[Stored data]
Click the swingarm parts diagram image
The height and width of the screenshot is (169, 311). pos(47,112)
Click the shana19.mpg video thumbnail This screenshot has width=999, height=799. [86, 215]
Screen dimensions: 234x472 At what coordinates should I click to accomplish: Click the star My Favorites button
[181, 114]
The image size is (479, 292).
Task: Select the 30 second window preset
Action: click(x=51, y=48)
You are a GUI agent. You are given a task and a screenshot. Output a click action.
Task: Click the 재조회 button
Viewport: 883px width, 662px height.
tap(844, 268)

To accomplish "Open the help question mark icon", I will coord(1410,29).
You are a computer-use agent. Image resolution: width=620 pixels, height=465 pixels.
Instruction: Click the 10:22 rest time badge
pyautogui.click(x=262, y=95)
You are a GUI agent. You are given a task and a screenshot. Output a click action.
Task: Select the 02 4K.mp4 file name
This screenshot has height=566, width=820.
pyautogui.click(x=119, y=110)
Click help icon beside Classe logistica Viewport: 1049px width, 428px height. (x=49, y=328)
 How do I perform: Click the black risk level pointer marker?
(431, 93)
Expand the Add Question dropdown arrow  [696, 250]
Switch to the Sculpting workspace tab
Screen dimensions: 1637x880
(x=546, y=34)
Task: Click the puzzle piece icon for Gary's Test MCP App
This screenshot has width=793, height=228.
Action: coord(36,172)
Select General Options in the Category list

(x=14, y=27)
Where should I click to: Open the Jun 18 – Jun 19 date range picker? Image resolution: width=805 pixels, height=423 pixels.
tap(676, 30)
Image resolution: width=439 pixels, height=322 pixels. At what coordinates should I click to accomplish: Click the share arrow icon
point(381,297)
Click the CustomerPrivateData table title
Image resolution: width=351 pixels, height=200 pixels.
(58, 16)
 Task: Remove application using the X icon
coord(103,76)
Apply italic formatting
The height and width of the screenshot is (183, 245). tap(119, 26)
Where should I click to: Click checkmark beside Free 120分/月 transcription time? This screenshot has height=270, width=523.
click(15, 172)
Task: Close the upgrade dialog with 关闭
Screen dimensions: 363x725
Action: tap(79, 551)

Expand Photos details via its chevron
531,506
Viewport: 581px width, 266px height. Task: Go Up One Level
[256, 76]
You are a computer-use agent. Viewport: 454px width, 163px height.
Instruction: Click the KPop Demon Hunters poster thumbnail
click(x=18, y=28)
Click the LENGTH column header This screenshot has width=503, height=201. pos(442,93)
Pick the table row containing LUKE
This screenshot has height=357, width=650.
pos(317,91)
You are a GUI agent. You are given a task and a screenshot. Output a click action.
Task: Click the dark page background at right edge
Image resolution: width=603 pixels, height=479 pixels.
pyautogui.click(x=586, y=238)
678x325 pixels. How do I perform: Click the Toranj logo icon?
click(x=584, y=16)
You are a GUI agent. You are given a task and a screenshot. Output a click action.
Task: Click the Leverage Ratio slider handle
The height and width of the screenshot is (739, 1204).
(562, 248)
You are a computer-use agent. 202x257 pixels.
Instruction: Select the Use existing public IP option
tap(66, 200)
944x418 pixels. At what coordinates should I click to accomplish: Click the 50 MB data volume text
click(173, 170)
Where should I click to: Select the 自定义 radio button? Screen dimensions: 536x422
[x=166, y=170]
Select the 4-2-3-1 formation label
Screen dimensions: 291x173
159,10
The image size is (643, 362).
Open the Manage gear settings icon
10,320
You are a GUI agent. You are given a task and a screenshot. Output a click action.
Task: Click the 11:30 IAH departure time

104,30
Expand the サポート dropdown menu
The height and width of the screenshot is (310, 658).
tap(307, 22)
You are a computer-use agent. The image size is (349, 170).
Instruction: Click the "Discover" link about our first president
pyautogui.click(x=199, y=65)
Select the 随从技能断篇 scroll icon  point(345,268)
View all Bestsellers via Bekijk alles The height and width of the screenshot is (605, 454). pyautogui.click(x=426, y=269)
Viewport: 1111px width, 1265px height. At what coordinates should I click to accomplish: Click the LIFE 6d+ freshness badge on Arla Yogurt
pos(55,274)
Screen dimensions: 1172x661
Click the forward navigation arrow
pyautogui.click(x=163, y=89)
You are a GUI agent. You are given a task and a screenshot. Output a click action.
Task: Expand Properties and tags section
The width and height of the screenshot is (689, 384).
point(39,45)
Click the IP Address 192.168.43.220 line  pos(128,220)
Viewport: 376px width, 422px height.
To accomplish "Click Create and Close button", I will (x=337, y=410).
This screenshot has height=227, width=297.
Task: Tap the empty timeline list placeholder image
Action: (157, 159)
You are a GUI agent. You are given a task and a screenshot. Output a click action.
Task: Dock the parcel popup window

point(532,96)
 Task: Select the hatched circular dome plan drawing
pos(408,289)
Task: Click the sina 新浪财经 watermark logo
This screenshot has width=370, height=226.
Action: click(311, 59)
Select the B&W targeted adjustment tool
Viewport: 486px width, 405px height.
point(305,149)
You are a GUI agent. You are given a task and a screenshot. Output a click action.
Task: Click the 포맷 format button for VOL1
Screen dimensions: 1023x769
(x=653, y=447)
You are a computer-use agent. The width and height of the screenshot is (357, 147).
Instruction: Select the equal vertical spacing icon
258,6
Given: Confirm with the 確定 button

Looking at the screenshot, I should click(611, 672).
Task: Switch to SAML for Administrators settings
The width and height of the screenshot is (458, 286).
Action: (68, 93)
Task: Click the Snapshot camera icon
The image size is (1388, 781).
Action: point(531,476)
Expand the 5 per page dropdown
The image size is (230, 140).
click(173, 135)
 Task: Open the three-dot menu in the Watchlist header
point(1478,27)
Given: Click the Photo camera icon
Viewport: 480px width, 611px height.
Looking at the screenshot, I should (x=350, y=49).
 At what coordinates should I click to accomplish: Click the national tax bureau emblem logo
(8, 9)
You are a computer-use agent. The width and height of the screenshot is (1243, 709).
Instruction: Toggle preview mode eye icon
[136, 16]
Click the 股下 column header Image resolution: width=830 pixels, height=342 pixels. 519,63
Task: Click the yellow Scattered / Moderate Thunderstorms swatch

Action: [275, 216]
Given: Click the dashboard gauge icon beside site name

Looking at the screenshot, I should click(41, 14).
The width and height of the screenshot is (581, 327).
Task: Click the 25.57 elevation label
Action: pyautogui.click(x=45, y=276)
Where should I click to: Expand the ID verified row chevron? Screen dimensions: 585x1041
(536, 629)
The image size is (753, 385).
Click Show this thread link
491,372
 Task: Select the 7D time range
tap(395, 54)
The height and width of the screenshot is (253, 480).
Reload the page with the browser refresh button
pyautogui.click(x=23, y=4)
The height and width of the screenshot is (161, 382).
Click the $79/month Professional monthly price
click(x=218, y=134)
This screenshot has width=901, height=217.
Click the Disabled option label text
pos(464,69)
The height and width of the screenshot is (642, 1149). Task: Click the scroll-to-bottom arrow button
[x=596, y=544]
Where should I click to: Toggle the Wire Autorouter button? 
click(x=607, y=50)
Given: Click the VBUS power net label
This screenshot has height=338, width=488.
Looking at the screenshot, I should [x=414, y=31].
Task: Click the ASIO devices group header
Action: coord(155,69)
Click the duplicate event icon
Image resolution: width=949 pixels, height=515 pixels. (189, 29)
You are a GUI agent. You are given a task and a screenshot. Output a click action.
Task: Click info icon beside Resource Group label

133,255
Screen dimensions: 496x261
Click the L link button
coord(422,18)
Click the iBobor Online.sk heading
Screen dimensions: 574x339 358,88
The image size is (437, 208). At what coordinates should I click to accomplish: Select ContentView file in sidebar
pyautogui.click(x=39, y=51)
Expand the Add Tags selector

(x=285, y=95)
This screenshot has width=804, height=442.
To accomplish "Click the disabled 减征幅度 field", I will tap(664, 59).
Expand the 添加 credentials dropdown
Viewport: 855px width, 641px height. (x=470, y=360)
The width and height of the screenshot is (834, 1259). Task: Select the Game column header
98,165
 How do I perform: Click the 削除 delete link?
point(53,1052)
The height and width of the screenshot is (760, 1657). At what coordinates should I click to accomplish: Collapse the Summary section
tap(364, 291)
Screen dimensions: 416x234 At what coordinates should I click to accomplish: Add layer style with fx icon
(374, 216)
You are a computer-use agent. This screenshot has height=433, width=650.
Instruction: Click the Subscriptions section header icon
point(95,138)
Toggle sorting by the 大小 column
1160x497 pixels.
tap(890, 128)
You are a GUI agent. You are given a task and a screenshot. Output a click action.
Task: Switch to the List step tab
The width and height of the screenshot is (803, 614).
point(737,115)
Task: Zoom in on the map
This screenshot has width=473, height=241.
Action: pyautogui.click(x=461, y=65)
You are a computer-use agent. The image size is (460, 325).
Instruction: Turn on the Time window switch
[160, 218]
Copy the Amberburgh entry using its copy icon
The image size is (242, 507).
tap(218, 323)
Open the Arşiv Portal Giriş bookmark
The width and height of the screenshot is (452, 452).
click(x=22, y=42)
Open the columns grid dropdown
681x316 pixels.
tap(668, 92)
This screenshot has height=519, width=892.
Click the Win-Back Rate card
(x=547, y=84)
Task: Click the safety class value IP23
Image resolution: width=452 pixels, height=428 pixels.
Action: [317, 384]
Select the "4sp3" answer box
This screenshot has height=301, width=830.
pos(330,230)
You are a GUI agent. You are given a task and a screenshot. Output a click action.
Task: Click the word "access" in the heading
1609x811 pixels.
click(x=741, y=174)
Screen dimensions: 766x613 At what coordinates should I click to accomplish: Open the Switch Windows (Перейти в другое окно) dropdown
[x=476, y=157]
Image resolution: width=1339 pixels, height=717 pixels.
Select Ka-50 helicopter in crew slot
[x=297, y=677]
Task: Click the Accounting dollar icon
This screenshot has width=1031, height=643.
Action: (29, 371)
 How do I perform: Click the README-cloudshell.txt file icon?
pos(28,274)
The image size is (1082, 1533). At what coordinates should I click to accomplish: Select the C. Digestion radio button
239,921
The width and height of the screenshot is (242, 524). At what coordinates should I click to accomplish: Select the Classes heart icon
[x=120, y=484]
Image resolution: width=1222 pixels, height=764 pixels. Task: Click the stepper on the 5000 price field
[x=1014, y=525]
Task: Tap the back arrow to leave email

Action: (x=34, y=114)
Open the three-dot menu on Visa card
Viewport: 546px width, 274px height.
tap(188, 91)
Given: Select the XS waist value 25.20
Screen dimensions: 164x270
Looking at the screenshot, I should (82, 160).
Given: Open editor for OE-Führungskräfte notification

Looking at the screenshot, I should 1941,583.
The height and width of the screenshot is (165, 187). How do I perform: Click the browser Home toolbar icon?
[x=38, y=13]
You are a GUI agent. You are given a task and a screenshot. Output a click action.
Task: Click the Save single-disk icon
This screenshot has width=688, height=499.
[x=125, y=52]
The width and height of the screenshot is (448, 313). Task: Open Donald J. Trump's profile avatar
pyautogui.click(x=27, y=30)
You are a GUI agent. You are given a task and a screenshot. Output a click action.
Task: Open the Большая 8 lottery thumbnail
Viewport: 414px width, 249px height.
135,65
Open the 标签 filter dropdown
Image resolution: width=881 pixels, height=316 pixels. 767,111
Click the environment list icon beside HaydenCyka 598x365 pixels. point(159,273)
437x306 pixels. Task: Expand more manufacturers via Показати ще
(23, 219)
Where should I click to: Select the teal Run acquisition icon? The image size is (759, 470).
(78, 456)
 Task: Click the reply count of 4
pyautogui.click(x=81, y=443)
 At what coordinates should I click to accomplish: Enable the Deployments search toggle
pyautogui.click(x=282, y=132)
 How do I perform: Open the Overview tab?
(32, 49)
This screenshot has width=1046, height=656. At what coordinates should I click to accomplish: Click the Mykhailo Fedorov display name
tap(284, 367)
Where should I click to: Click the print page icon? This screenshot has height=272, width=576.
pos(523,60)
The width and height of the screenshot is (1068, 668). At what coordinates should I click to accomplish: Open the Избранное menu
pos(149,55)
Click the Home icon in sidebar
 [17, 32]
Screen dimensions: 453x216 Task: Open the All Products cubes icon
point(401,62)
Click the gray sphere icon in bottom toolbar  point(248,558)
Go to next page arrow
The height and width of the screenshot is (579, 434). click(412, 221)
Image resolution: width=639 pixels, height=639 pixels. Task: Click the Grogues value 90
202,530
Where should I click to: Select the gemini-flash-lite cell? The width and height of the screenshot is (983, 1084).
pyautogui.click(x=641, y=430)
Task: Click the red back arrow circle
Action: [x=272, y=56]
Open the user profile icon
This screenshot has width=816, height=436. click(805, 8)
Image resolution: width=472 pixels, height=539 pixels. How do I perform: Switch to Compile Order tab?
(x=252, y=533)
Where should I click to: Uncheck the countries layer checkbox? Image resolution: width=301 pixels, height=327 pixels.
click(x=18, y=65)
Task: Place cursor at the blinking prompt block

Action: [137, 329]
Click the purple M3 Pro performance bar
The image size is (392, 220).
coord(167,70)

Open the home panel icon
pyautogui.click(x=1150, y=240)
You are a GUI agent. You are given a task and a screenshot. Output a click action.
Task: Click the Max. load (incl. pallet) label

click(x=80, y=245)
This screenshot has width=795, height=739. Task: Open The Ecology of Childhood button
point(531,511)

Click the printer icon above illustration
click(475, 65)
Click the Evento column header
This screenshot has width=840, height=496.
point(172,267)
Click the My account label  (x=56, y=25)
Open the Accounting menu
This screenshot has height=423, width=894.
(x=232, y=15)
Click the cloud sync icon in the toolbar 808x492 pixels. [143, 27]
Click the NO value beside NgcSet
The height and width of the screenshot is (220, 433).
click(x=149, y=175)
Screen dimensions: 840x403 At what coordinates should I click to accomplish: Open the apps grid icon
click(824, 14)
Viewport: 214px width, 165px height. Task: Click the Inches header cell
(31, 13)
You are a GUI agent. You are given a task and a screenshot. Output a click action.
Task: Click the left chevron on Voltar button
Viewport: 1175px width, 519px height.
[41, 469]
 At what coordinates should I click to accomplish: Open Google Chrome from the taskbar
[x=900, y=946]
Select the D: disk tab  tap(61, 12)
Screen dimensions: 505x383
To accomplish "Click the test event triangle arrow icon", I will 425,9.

**Task directions**
Search the entries for "computer" and copy out each line that has it.

**Reply to the task**
You are a computer-use agent. Image resolution: width=620 pixels, height=465 pixels.
You are a computer-use agent. Viewport: 454px width, 163px height.
You are a computer-use agent. 202x257 pixels.
You are a computer-use agent. The image size is (349, 170).
You are a computer-use agent. The width and height of the screenshot is (357, 147).
You are a computer-use agent. The width and height of the screenshot is (1243, 709).
You are a computer-use agent. This screenshot has height=433, width=650.
You are a computer-use agent. The image size is (460, 325).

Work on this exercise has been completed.